• professional anecdotal

    I have been observing the subtle art of the professional anecdote.

    As someone pointed out to me recently, LinkedIn and other similar networks, along with individual websites like this very site, a professional-ish blog, are rife with people wearing masks.

    Professional masks, of course. People post on sites and blogs like LinkedIn and their own portfolio websites and almost unanimously do so wearing a kind of digital mask. That is to say, much of what you read here, there and other similar places is almost certainly, to a degree, appropriately, necessarily, and interestingly performative.

    Not in a bad way. Rather, it is performative in a work way.

    We are all trying to be professionals, and build up a facet of our identities online that normally we would reserve for the office.

    And this leads to the fine art of the professional anecdote. How does one tell a work appropriate story that is simultaneously a little humorous, a little insightful, and all around something that might be the kind of story one would feel perfectly comfortable telling at a meeting or a conference or to a client? 

    A few minute before I sat down to write this a former colleague of mine, can I call him a colleague? Someone with whom I did business in the past to whom I am now connected on LinkedIn, wrote a little story about how on the way to catch a cross-country flight to attend a business meeting recently he encountered a faulty gas pump while refueling his rental car, soaked his only pair of shoes in gasoline, and consequently had to think on his feet (groan) while navigating airport security, a crowded flight, and an important business meeting. A little humourous. Insightfully relatable. And assuming it was told with a tact, perfectly the kind of story that one could tell at the start of a meeting with just about anyone.

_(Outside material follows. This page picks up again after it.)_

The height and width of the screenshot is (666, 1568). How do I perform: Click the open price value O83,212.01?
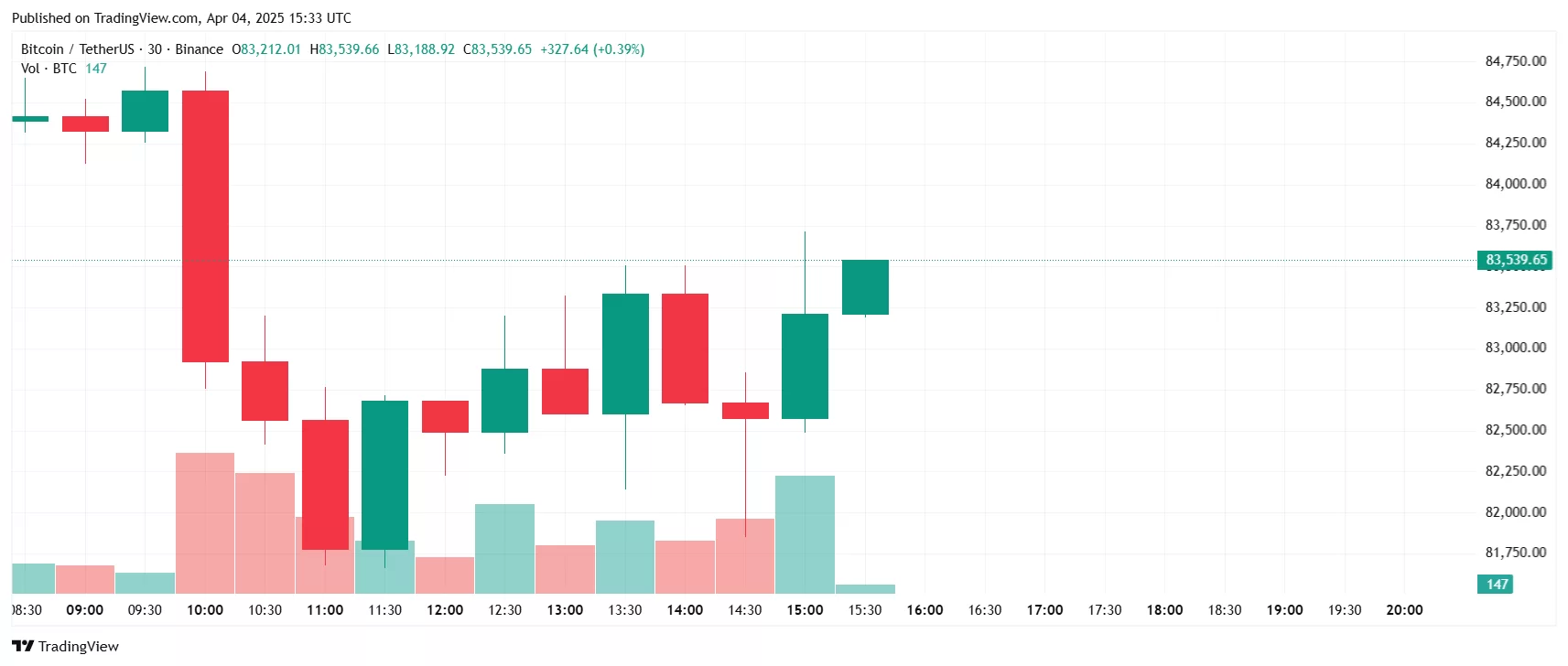(266, 49)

Professionally anecdotal.

    And it is an art form that while often derided a bit pejoratively, just as I did to a degree when I noted that this is a kind of performative mask wearing, it is also a part of professional decorum that is vital to anyone in business these days.

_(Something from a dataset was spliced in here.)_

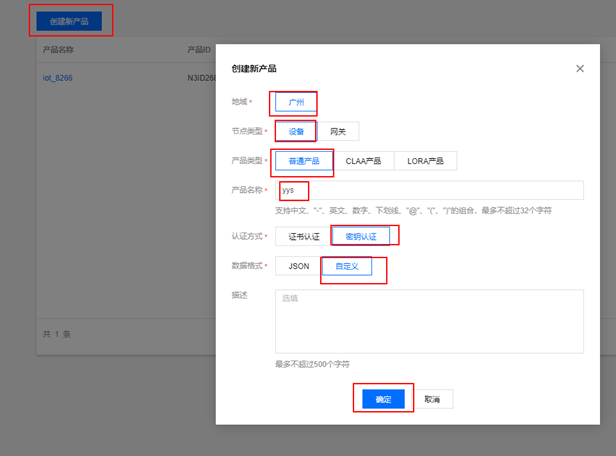Image resolution: width=616 pixels, height=456 pixels.
Task: Focus the 描述 description text area
Action: (x=430, y=321)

    I note this second take because on LinkedIn lately I have seen some people, clearly the kinds of folks who have crafted long and careful perceptions online to their colleagues, suddenly shift into deep and divisive political opinion, telling stories that tick all the boxes as above, but then also make people a little uncomfortable regarding the state of the world these days, from almost every perspective one might imagine.

    So I wonder: is this a blip, and will the fine art of professional performance online shift back to the apolitical “a funny thing happened to me on the way to work” anecdotes? Or are we entering a refreshened era of tinting those masks to match our political colours to better understand with whom we are doing business?


  • strategic simplicity

    I write all of these things I post into an offline word processor first.  Then I do some light editing, copy and paste into the blogging software, and then ultimately push publish.

    Maybe you read that and thought so what? 

    Big deal? Obvious.

    We all have these simple little habits that keep us organized. They are each of them personal strategies to creep us towards whatever definition of success we’ve chosen. And each of these strategies are fundamental building blocks of who we are how we can get stuff done.

    I was observing a coworker yesterday inputing some data into a spreadsheet. She made a mistake and quickly realized that she had entered the data into the wrong cell. For me, I would have highlighted the cell, Ctrl-Xed it and then highlighted the right cell and Ctrl-Ved it, and been off to the next item. She used the mouse, located the undo button on the menu, clicked it to erase what she had written, then highlighted the correct cell and retyped the data.  Same result, but my method would have been literally five times faster.

    Never assume the little things are obvious or so what? moments. We might spend hours writing and talking about our big strategies for getting stuff done, but often I think I could teach a course on all the little things I’ve learned about getting things done and each individual step I take to accomplish it all.


  • social games

    I spent nearly a decade feeding the massive social media networks like Facebook and Instagram with my creative output.

    What did it get me?

    I could tell you that I learned some skills in social media engagement, but that would be a bit of an exaggeration because an invisible algorithm did most of the work.

    I could tell you that it gave me an excuse to write and create, but that would be something of a cop out because one shouldn’t need such excuses to practice one’s craft.

    I could tell you that it gave me an audience, but honestly I could have currated an email list of my friends and family and had nearly as many eyes to see what I made.

    What it really did was create value for someone else.

    What the social media networks never admit is that the house is only one guaranteed to win, and it’s always their house. Sure, some folks hit a jackpot and walk out richer and wiser, but most of us spend our creative chips and they vanish into the coffers of the app or network.

    I can’t tell you that you shouldn’t play the social media game, but I can suggest that there are far fewer winners there than there are the rest of us. And I can tell you that I have lately been, and will continue to be, putting more effort into building my own (much smaller and less social) networks with my creative energies.